┏━━

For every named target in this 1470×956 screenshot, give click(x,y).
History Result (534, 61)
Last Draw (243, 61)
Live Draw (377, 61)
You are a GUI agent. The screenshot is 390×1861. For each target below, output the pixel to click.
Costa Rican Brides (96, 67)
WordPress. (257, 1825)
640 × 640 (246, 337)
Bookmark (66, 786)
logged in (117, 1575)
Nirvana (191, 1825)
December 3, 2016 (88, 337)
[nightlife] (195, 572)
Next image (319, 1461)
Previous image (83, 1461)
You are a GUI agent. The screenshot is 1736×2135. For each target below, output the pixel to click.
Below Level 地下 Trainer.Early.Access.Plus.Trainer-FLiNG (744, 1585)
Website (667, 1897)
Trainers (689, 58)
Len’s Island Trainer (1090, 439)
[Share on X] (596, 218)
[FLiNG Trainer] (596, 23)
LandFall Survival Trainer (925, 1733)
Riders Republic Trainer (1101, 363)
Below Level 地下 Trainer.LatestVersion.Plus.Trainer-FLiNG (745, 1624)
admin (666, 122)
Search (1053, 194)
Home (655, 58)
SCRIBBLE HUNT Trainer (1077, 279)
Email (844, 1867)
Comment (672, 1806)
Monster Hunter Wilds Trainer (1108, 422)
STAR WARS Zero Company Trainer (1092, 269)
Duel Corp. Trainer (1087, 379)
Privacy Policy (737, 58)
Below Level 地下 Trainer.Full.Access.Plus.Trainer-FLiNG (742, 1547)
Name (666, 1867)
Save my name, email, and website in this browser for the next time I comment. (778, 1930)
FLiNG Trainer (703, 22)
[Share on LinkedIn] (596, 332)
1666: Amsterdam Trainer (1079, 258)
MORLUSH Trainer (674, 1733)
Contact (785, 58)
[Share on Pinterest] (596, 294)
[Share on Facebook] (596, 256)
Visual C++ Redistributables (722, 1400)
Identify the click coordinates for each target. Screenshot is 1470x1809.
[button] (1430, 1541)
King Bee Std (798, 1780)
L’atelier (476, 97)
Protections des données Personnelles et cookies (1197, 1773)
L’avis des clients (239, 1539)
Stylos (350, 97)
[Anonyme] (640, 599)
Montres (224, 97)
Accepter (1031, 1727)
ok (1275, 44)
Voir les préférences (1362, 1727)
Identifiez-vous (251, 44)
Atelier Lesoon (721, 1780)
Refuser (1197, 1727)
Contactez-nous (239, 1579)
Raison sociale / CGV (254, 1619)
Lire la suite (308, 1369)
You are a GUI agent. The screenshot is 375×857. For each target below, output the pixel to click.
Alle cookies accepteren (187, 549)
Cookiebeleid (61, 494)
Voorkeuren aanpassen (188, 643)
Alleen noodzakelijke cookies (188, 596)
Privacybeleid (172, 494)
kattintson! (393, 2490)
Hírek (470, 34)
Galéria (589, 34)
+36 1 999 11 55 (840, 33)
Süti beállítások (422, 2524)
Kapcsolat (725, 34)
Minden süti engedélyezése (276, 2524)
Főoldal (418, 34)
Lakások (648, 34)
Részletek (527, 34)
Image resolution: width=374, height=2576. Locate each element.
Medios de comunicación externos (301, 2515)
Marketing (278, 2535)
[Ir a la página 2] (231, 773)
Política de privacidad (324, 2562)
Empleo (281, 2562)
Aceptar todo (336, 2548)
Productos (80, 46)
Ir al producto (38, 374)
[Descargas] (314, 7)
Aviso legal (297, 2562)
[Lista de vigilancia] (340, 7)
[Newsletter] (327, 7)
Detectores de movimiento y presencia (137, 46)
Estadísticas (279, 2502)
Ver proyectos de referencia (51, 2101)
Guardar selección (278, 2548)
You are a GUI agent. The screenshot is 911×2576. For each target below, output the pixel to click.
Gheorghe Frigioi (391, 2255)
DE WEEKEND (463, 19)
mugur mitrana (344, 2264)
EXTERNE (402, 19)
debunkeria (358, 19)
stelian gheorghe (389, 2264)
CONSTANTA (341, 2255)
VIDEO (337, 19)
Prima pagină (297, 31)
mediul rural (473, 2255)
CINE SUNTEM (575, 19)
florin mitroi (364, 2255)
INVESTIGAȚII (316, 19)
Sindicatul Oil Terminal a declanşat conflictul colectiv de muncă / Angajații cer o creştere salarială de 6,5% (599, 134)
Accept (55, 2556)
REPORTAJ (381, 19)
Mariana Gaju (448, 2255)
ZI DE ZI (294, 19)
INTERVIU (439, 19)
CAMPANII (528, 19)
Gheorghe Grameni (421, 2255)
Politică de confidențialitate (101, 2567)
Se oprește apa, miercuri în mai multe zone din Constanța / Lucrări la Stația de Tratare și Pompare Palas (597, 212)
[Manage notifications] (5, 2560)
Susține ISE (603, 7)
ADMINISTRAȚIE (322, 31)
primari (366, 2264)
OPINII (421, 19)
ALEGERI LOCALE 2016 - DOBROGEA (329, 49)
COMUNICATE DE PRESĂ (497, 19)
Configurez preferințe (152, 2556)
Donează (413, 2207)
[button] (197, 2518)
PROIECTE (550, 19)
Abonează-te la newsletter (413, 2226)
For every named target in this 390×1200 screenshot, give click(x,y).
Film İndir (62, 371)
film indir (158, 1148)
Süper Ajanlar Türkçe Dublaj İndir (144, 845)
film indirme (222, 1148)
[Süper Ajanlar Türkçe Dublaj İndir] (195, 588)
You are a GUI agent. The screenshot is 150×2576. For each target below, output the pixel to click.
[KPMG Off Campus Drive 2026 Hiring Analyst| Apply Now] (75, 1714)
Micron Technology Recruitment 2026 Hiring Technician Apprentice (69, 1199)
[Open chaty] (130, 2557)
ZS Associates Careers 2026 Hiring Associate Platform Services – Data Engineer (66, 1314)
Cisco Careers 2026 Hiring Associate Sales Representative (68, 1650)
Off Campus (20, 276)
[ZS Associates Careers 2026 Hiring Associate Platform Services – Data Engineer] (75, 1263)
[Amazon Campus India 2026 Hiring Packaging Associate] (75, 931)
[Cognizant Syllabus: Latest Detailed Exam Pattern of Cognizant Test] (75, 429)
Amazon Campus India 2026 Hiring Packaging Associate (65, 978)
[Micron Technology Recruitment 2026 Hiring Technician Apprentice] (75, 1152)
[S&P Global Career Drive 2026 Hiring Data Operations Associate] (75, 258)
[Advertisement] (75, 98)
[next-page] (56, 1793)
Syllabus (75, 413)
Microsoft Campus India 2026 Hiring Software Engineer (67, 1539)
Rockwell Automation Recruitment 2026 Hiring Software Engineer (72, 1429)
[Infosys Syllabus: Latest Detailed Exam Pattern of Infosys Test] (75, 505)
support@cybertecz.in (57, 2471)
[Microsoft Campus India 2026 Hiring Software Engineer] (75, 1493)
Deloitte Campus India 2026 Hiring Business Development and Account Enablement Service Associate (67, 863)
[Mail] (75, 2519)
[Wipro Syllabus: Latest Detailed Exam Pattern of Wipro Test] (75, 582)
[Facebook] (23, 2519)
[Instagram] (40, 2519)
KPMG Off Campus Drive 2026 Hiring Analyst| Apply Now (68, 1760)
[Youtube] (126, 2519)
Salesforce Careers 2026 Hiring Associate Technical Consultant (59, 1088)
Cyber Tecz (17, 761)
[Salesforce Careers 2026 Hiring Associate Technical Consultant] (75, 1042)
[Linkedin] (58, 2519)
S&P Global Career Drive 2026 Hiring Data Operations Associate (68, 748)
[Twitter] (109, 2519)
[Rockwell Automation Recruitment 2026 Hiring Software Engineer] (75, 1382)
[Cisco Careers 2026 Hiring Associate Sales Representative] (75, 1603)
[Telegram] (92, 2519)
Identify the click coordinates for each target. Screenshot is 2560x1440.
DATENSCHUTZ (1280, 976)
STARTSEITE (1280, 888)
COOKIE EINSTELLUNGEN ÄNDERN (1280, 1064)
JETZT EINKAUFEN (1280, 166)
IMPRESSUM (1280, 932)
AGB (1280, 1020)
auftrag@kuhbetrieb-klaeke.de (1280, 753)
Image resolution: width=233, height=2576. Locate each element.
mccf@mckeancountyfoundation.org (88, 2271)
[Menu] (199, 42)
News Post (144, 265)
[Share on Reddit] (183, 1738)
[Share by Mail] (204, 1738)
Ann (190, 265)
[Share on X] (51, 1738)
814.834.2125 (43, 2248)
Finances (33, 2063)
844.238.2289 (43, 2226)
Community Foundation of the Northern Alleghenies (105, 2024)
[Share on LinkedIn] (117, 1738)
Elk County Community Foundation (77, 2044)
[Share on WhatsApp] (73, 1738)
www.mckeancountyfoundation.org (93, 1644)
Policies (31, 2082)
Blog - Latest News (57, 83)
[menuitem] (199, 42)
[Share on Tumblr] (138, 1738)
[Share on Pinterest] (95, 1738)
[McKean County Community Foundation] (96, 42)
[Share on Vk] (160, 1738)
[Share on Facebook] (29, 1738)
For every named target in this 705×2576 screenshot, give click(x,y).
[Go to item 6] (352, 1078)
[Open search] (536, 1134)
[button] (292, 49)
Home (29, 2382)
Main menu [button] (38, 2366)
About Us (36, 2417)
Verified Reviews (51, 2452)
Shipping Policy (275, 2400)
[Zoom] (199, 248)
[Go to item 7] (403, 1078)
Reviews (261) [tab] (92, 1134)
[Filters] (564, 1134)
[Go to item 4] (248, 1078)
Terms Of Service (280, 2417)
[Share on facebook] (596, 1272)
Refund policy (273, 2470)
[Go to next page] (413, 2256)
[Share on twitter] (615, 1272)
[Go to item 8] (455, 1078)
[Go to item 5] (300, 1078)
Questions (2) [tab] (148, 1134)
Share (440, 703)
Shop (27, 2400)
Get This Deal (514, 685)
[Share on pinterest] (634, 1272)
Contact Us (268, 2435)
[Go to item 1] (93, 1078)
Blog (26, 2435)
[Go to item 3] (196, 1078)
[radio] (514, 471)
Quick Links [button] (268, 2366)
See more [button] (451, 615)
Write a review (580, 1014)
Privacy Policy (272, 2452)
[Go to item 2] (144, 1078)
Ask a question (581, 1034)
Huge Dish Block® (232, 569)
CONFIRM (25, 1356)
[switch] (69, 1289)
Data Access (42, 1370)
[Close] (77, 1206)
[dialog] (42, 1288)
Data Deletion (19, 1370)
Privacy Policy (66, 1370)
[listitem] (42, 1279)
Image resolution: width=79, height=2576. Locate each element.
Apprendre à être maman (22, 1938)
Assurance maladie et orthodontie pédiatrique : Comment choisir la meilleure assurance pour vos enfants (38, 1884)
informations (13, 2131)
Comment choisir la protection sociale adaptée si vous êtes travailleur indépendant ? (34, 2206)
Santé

┗━━

◆ EXERCISE BRIEF: Across all the records above, find each line with "target" in it and copy it.

◆ SOLUTION FOR THIS TASK:
For every named target in this 1470×956 screenshot, give click(x,y).
You are a GUI agent. The screenshot is 390×1861. For each target below, output the pixel to click.
You are a GUI agent. The screenshot is 1736×2135. For each target below, output the pixel to click.
Identify the click coordinates for each target. Screenshot is 1470x1809.
You are a GUI agent. The screenshot is 375×857. For each target below, output the pixel to click.
You are a GUI agent. The screenshot is 911×2576. For each target below, output the pixel to click.
For every named target in this 390×1200 screenshot, give click(x,y).
You are a GUI agent. The screenshot is 150×2576. For each target below, output the pixel to click.
Identify the click coordinates for each target. Screenshot is 2560x1440.
For every named target in this 705×2576 screenshot, give click(x,y).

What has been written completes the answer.